Data Cleaning Documentation

Description of the Data Source

The Data set consists of Bird Banding Data at Coyote Creek Field Station (CCFS) over the span of 20 years from 1996 to 2016. It consists of information such as Banding Number which is a unique number given to each bird, the different capture dates of the birds and various demographic details about the birds captured at CCFS. There are total 78642 records collected and each record contains 25 columns. There are a total of 1154 species of Birds in the Data set, we are planning to consider the data of 2 species which are of interest to the client. Some of the important columns which we are considering for our analysis are as follows:

Band Number
Capture Date
First Capture Date
Last Capture Date
Capture Type
Species Code
Age
Sex
Trapsite
Fat
BroodPatch
CloacalProtuberance
WingMolt
PrimaryWear
WingLength
Weight

We have access to supporting Meta Data Files files which help us understanding certain Codes within the main Data set. We also have a Data set indicating the Trap hours i.e. the operating hours of the trap sites over the past 20 years.

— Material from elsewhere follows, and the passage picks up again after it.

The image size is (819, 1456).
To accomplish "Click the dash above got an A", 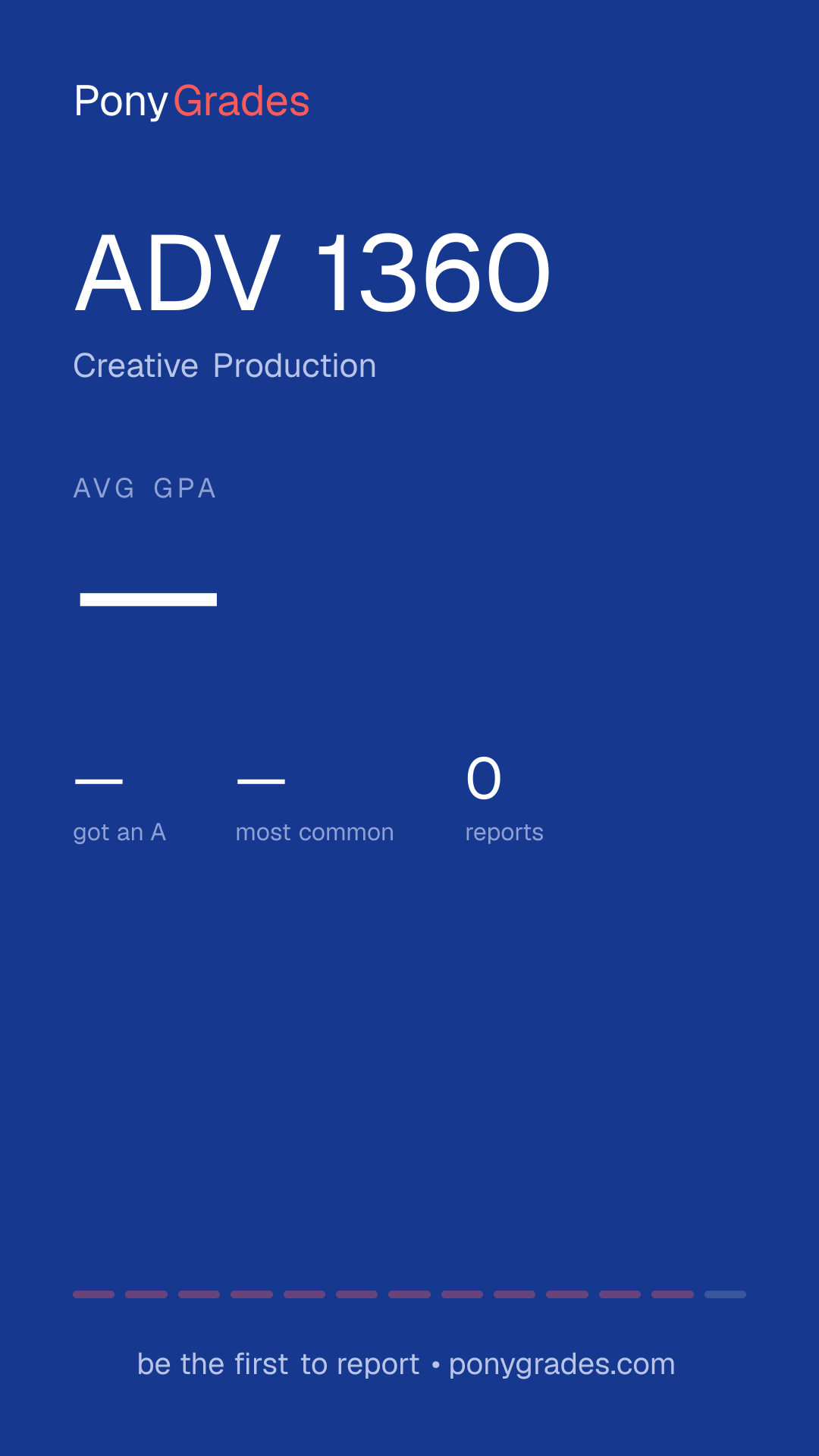I will pyautogui.click(x=99, y=780).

Intellectual Policy Constraints

The CCFS Bird Banding Dataset is owned by San Fransisco Bay Bird Observatory and we have been granted the permission to maintain an electronic copy of this dataset for analysis. This Data set can be uploaded to a publicly accessible repository on GitHub for collaborative data analysis purposes but should not be made available for use by third parties. SFBBO reserves the right to request that these data be moved into a private repository on GitHub at any time.

The results of the analysis can be used for inclusion in a professional portfolio but should not be published in any popular article or scientific manuscript without the permission of SFBBO. The data must be removed from all the sources upon the termination of the Data Sharing Agreement. This agreement is valid for the duration of the course, “From Data to Decisions”.

Note: All this information has been fully extracted from the “Data Sharing Agreement”.

Description of the Meta Data

This is a complete Bird Banding Data at CCFS over the past 20 years.The dataset contains various details collected when a bird is trapped in one of the trap sites. Meta Data about various fields is as follows:

Band Number is the a unique number given to each bird when they are first captured. It helps to identify each bird uniquely.
Capture Date is the date on which the bird was captured First Captured Date and Last Captured Date gives the first and last encounter date for the individual bird. Capture Type enables us to know if it is a newly captured bird or a returning bird.
Species Code is a unique code given to each species. (We are planning to replace this field with species name to avoid any confusion)
Trap site gives us the details about the site in which the bird was captured.
Age, Sex, Fat, Weight gives us the details of age, sex, fat stored in the furcular hollow of the birds body and Mass of the bird in grams respectively.
BroodPatch and CloacalProtuberance are the female and male breeding characteristics respectively.
WingMolt identifies molting feathers in the wing and tail of the bird.
PrimaryWear is the amount of wear in the wing feather tips.
WingLength is the length of the wing of the bird when captured in millimeters.

Issues Encountered within the Data

From our Bird Banding data, we are using the “Data Banding Records” sheet for our data analysis. This data sheet has some missing values that we have eliminated in our data cleaning process. The data sheet has data from 1996-2016 and the data from 1999, 2002 has majority of the missing values as well as less data compared to the data from other years. So, for our analysis we will not be considering the data from the years 1999 and 2002.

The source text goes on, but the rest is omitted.